**Consignes**.
1/ Dans l'article sur Sébastien Delogu, qui l'accompagnait à la brigade de gendarmerie d'Aix-en-Provence ?
2/ Citez le passage de l'article sur Sébastien Delogu qui commence par « Le parquet a » et se poursuit jusqu'à « point de deal. ».

**Texte à lire**.
----------------------------------------

Le parquet a annoncé dimanche la clôture de l’enquête sur des échanges présumés entre un dealer et le député LFI, Sébastien Delogu, sans poursuite, faisant écho à l’impact du narcotrafic sur les candidats en pleine campagne municipale à Marseille, rapporte TopTribune.
En début d’après-midi, Sébastien Delogu, en lice pour La France insoumise, s’est présenté avec son avocat, Yonès Taguelmint, à la brigade de gendarmerie d’Aix-en-Provence, selon un journaliste de l’AFP.
Enquête close
« Il n’y a aucun lien, de quelque manière que ce soit, entre Sébastien Delogu et le trafic de stupéfiants », a affirmé son avocat, maître Taguelmint, après l’audition, qui a été demandée par eux. Cette audition survient à quelques semaines des élections des 15 et 22 mars, suite à des informations rapportées par le Canard enchaîné concernant une enquête à Aix-en-Provence et le démantèlement d’un point de deal.

----------------------------------------

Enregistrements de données

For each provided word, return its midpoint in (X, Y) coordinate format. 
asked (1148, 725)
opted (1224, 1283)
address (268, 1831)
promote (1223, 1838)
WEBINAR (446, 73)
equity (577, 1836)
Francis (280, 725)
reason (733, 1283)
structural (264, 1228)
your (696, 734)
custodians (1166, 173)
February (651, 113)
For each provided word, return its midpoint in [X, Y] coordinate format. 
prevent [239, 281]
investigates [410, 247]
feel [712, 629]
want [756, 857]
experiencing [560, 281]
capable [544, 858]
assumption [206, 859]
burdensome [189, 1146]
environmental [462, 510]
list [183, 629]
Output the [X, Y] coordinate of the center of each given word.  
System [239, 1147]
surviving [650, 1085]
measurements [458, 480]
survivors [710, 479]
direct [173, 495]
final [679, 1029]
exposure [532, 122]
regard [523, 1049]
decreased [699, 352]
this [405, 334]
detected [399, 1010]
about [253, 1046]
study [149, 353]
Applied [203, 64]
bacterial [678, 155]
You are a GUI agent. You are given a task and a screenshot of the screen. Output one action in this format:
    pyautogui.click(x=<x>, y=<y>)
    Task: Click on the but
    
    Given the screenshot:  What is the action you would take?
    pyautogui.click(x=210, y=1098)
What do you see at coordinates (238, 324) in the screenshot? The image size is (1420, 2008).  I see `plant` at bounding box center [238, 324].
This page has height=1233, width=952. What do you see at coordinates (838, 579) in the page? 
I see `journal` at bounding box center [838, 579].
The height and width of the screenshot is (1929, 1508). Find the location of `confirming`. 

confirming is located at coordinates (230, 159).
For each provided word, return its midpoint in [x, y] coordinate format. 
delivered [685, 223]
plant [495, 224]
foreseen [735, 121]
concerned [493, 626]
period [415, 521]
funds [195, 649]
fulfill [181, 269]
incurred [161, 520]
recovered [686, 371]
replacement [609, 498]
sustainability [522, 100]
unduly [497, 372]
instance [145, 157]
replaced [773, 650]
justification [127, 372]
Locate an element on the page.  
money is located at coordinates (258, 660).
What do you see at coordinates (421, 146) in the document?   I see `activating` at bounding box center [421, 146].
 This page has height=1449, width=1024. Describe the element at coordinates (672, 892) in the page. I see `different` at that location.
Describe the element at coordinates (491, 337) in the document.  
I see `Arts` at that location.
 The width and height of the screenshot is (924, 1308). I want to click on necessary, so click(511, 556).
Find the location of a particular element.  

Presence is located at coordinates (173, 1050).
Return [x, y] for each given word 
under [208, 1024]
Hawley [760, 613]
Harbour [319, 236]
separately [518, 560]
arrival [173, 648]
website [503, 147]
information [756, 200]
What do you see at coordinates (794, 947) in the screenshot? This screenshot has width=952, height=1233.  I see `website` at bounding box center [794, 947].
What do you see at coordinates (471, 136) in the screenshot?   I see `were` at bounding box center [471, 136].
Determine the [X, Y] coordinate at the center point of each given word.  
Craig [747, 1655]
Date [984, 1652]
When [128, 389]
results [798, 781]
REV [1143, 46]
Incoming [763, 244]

----------------------------------------

**Corrigé**.
1/ Son avocat, Yonès Taguelmint.

2/
Le parquet a annoncé dimanche la clôture de l’enquête sur des échanges présumés entre un dealer et le député LFI, Sébastien Delogu, sans poursuite, faisant écho à l’impact du narcotrafic sur les candidats en pleine campagne municipale à Marseille, rapporte TopTribune.
En début d’après-midi, Sébastien Delogu, en lice pour La France insoumise, s’est présenté avec son avocat, Yonès Taguelmint, à la brigade de gendarmerie d’Aix-en-Provence, selon un journaliste de l’AFP.
Enquête close
« Il n’y a aucun lien, de quelque manière que ce soit, entre Sébastien Delogu et le trafic de stupéfiants », a affirmé son avocat, maître Taguelmint, après l’audition, qui a été demandée par eux. Cette audition survient à quelques semaines des élections des 15 et 22 mars, suite à des informations rapportées par le Canard enchaîné concernant une enquête à Aix-en-Provence et le démantèlement d’un point de deal.